Full Speed Ahead for the Fall Semester:

Souvenir by Stacy Howe.

Souvenir by Stacy Howe.

MiMi Yeh

UMass Boston has seen many artists come and go. Whether it’s Ken Hruby and his military commentary-oriented themes or the annual juried-student show, the works displayed remain open for all to see in the Harbor Art Gallery, situated next the entrance of McCormack Hall building.

Most people only focus on their features reflected back in the dark glass of the picture window of the gallery as they pass through on their way to classes. Some walk by and are attracted by the occasional eye-catching pieces glimpsed through the brown double doors. Though it appears to be tucked away, the Gallery has been home to numerous artists over the years. Currently, it is a residence for a variety of different creations whose authors are UMB’s own students, all of whom major in studio art, featured in Damn the Torpedoes: Ben Merris, David Klee, and Stacey Howe.

At the forefront of the gallery are the paintings of Ben Merris and David Klee.

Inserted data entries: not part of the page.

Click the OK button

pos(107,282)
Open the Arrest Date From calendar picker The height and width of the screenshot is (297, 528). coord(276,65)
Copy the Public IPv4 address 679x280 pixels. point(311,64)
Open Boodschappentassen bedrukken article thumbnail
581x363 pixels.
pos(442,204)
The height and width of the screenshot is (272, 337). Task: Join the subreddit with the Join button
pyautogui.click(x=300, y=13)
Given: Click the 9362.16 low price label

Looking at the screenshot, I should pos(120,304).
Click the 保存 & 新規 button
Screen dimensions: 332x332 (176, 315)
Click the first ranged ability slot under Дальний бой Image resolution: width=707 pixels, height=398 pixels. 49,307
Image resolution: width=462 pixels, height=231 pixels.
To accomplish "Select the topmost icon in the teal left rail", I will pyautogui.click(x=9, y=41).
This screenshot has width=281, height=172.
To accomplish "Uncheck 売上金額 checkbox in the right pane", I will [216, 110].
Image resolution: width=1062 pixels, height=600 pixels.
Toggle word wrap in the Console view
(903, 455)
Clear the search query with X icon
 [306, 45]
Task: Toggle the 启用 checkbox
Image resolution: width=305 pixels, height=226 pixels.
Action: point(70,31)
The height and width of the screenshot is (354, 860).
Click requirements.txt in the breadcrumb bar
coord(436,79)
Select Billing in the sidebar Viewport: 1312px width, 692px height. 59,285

Merris’ works are largely abstract and nonrepresentational. To look at them means to search for the feeling behind the piece or listen to just what response it evokes from you. Known for his tongue-in-cheek titles and unique style, Merris’ range of featured work runs the gamut from the fun of Up We Go to the simplicity of Patently Summed Up.

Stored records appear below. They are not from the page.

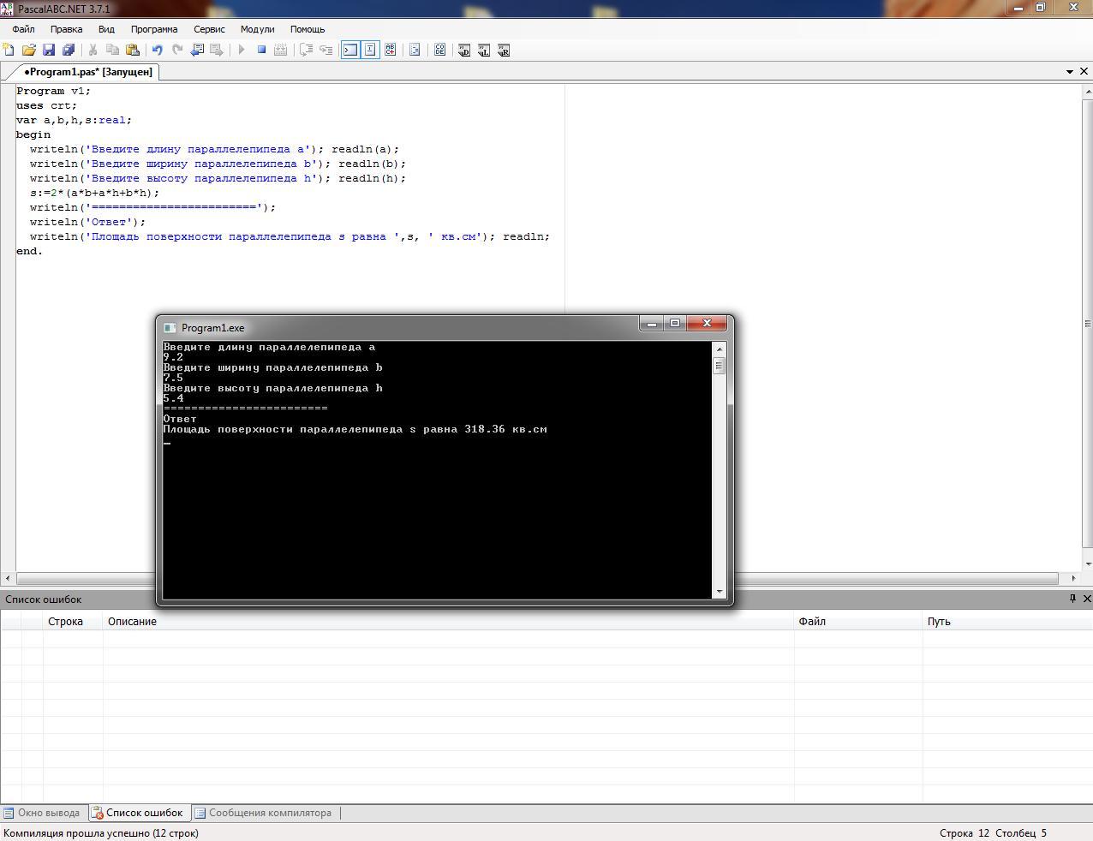Click the Save All icon

click(x=69, y=50)
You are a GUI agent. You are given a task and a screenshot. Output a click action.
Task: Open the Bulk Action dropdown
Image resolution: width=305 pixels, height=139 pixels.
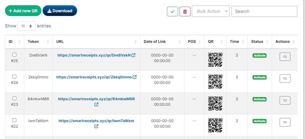pos(211,11)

With We All Wait Diligently My Fighting Friend, we see somewhat uniform caged shapes in hues of browns coated in orange net-like coverings all in line. The figures seem to be symbolic of people, all in a row, diligently biding their time until it is their turn, reminiscent of trying to buy texts at the bookstore.

Patently Summed Up follows the same quasi-geometric plan that Diligently does, while managing to appear erratic within the scope of controlled lines and bright colors. It is difficult to understand the odd dichotomy that Merris has managed to create. It is better understood and appreciated upon second glance.

Up We Go is a monoprint whose two focal points are two bulbuous shapes that are made up of strips of the same printing repeated in different shades with thin black ribbons trailing off the side of the canvas. These layered, circular globes appear ready to float away.

David Klee’s body of work is all untitled acrylics on paper featuring extreme moods expressed with either brilliant, bright hues or dark, dramatic colors. The only piece in the show that is representational stands out among a forest of abstract works. It is that of a human figure, hands resting on his thighs, head hung, as if he is out of breath from a sudden spurt of activity. Maybe he is seeking strength from hidden or unknown stores as his exhaustion threatens to overtake him.

In another composition, Klee has an array of fiery reds and oranges interspersed with yellow. This canvas bears witness to the flames as puffy, billowing clouds trail thick black smoke. It is simultaneously thrilling while being harsh, passionate, and dangerous. One other piece features creams, tans, and browns juxtaposed with unintelligible black scribbles on a blackberry-colored background.

Tucked away in the back room is an entire group of Stacey Howe’s works collectively titled Souvenir, a universe unto themselves. With battered industrial windows hanging in space covered with polyurethane coated pictures of old factories that were, themselves, taken from old factories, the area appears surreal.

The subject matter of the works are both amusing and serious. A charcoal-like study of a pair of scissors photo-etched and framed is not the least of a series of interesting prints that make up this unusual collage.

The playful side of this exhibit takes over with the hundreds of shells scattered all over the floor of the exhibit. The polyurethane puddles in the shells glisten under the lights of the gallery and black writing appears on the surfaces. Upon closer inspection one can see the clear transparencies of cards, animals, shapes, and the like. The randomized pictures, words, and numbers are different when one looks inside of each shell.

This exhibition provides the necessary introduction to the variety of styles that inhabit UMass Boston. To get an idea of what’s going on, drop by and visit to enjoy just what the students have to offer.